**DIRECTIONS FOR THIS TASK:** Everything from the line containing "Task: Open [+]" to the last line of the material below must be retyped exactly, both ends included; skip the pictures.

**AVAILABLE DATA:**
┌──

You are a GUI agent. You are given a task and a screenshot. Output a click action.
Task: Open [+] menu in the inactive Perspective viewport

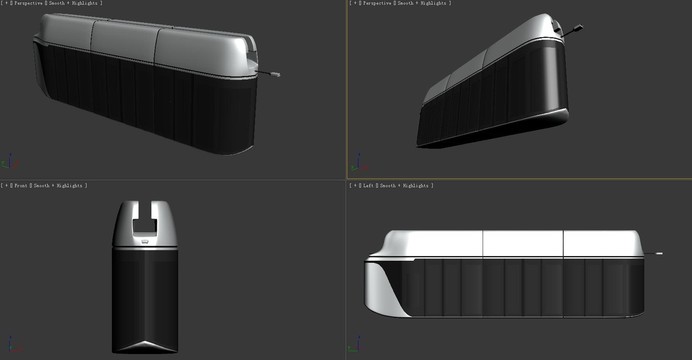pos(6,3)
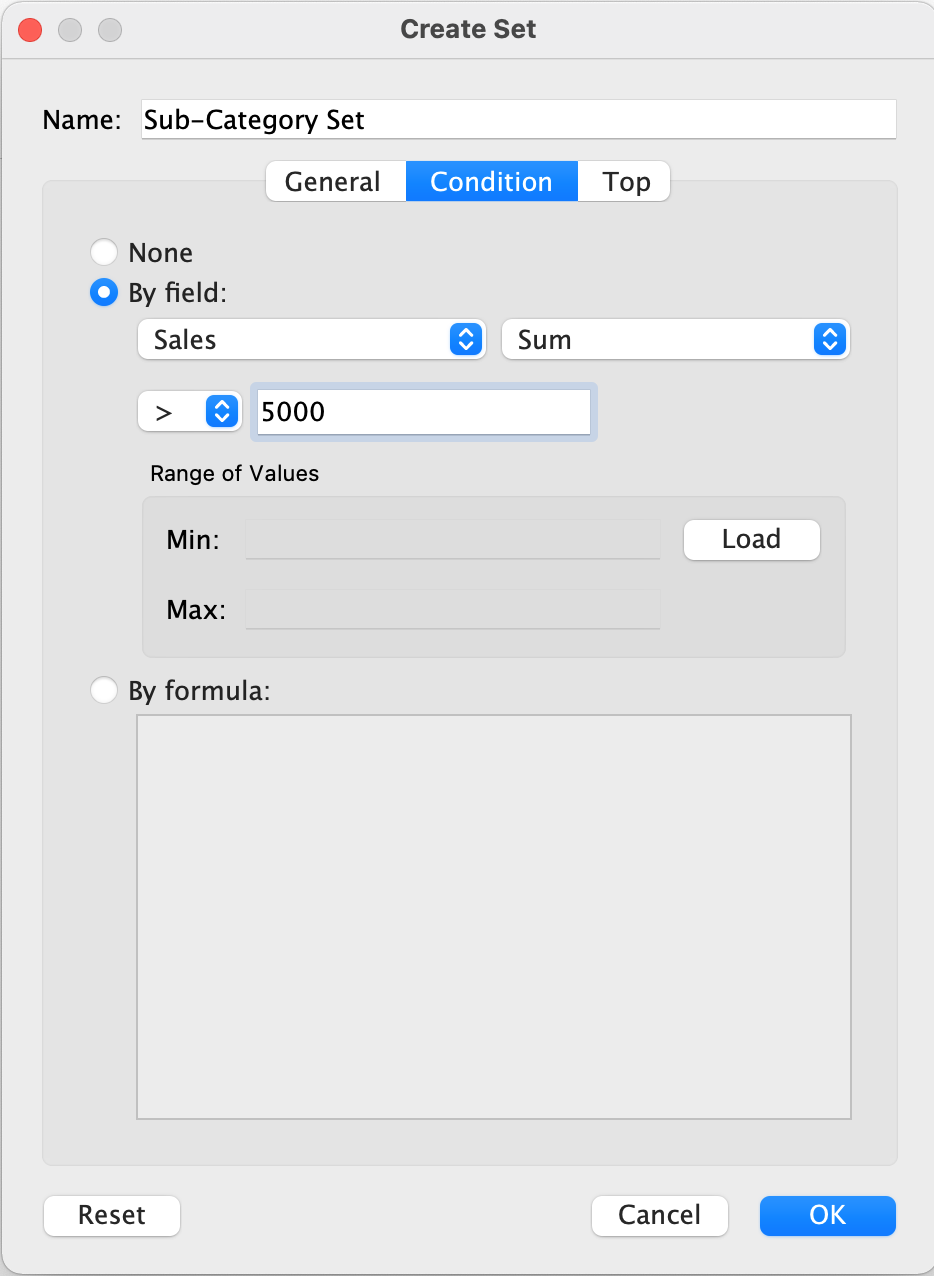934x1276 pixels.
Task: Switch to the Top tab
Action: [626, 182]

└──

**SOLUTION TO THE EXERCISE:**
Task: Open [+] menu in the inactive Perspective viewport

pos(6,3)
934x1276 pixels.
Task: Switch to the Top tab
Action: [626, 182]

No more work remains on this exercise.